Vancouver ranks among the most livable cities in the world, according to a new report. 

The Economist Intelligence Unit (EIU) has released the results of a survey of 172 cities around the world in its annual Global Liveability Ranking.   

This year the ranking includes 33 new cities, with one-third of them in China.

"Many of the new entrants, such as Surabaya (Indonesia) and Chongqing (China), are already fast-growing business destinations," notes the report. 

The EIU assigns a rating to each city based on "relative comfort" in 30 factors across five broad categories including stability, healthcare, culture and environment, education and infrastructure.

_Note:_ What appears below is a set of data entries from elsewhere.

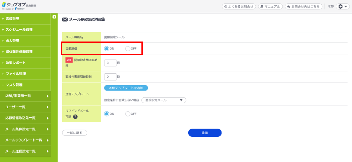This screenshot has width=352, height=162.
Task: Open メールテンプレート一覧 in sidebar
Action: [25, 140]
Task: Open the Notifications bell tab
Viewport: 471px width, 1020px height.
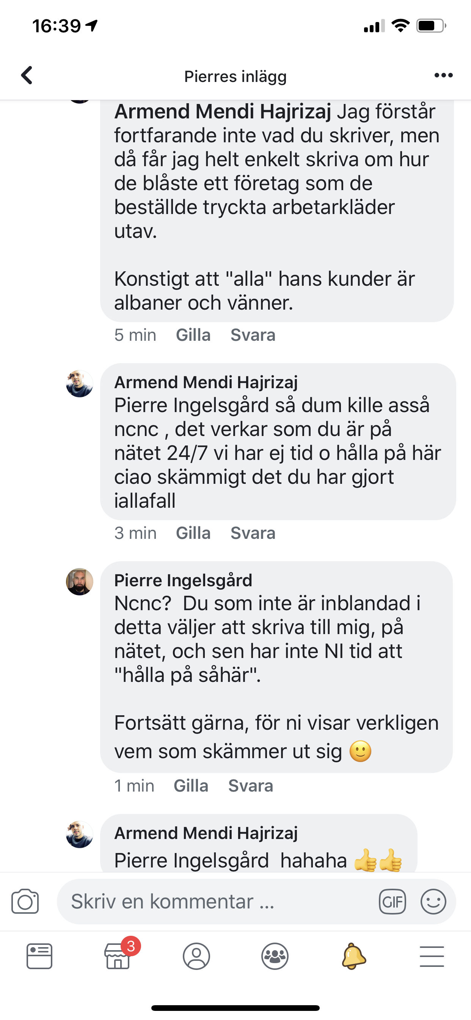Action: click(x=353, y=956)
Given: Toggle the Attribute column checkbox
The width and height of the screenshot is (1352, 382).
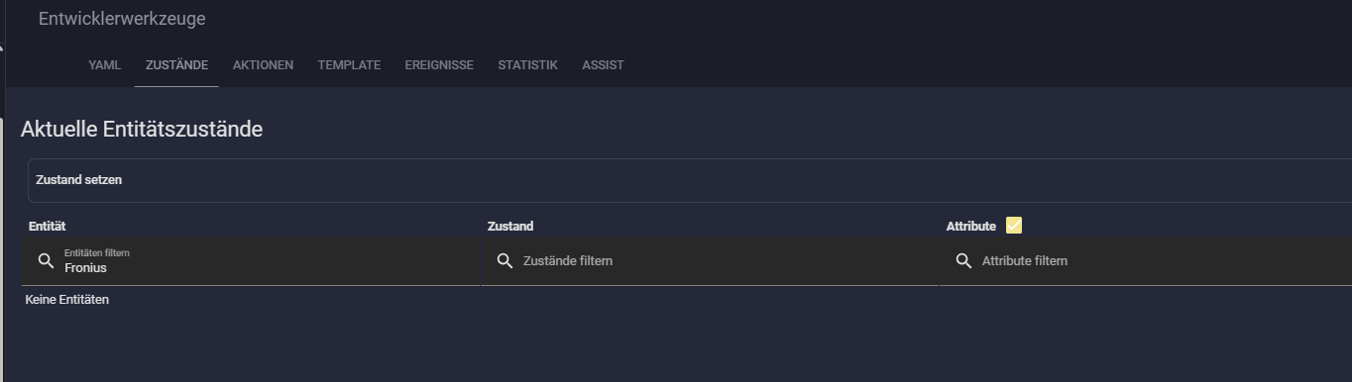Looking at the screenshot, I should click(x=1013, y=226).
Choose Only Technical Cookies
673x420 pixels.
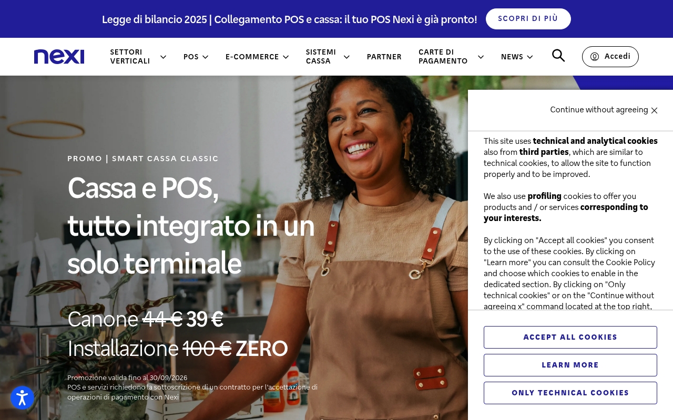(x=570, y=393)
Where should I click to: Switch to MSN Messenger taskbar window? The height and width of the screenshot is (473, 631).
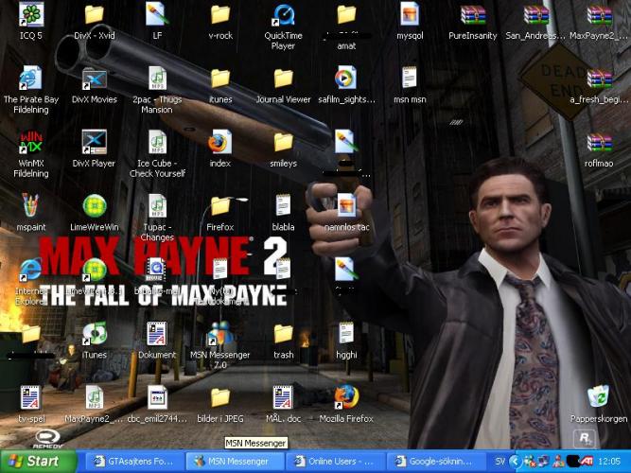[234, 462]
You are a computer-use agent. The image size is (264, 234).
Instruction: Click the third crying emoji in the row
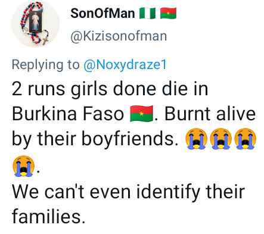(246, 138)
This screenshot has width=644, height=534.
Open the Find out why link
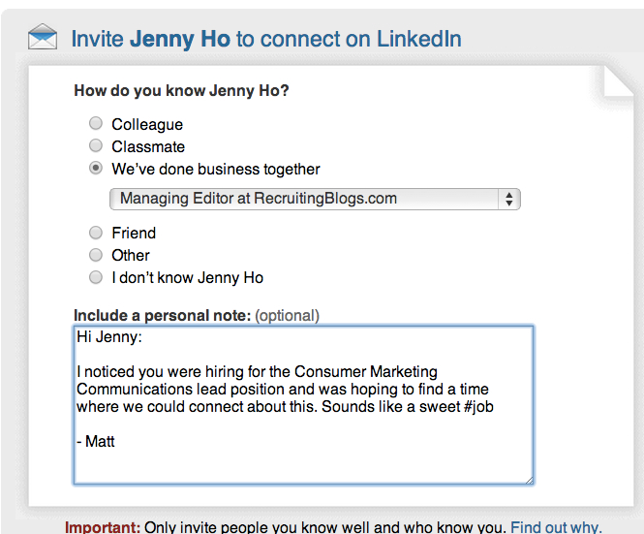556,527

Each factor in a city is rated as "acceptable, tolerable, uncomfortable, undesirable or intolerable."

After slipping to 12th in the 2021 ranking, Vienna, Austria claimed the top spot (it placed at the top of the list in 2018 and 2019). With perfect scores for its stability, good infrastructure, education and good healthcare, the report authors note that the city has "plenty of opportunities for culture and entertainment," too.

Denmark's capital Copenhagen followed Vienna, with perfect or near-perfect scores by all metrics. Similarly, Zurich, Switzerland — tied for third-highest ranked city — was rated in the high 90s for all categories except for a perfect score in healthcare.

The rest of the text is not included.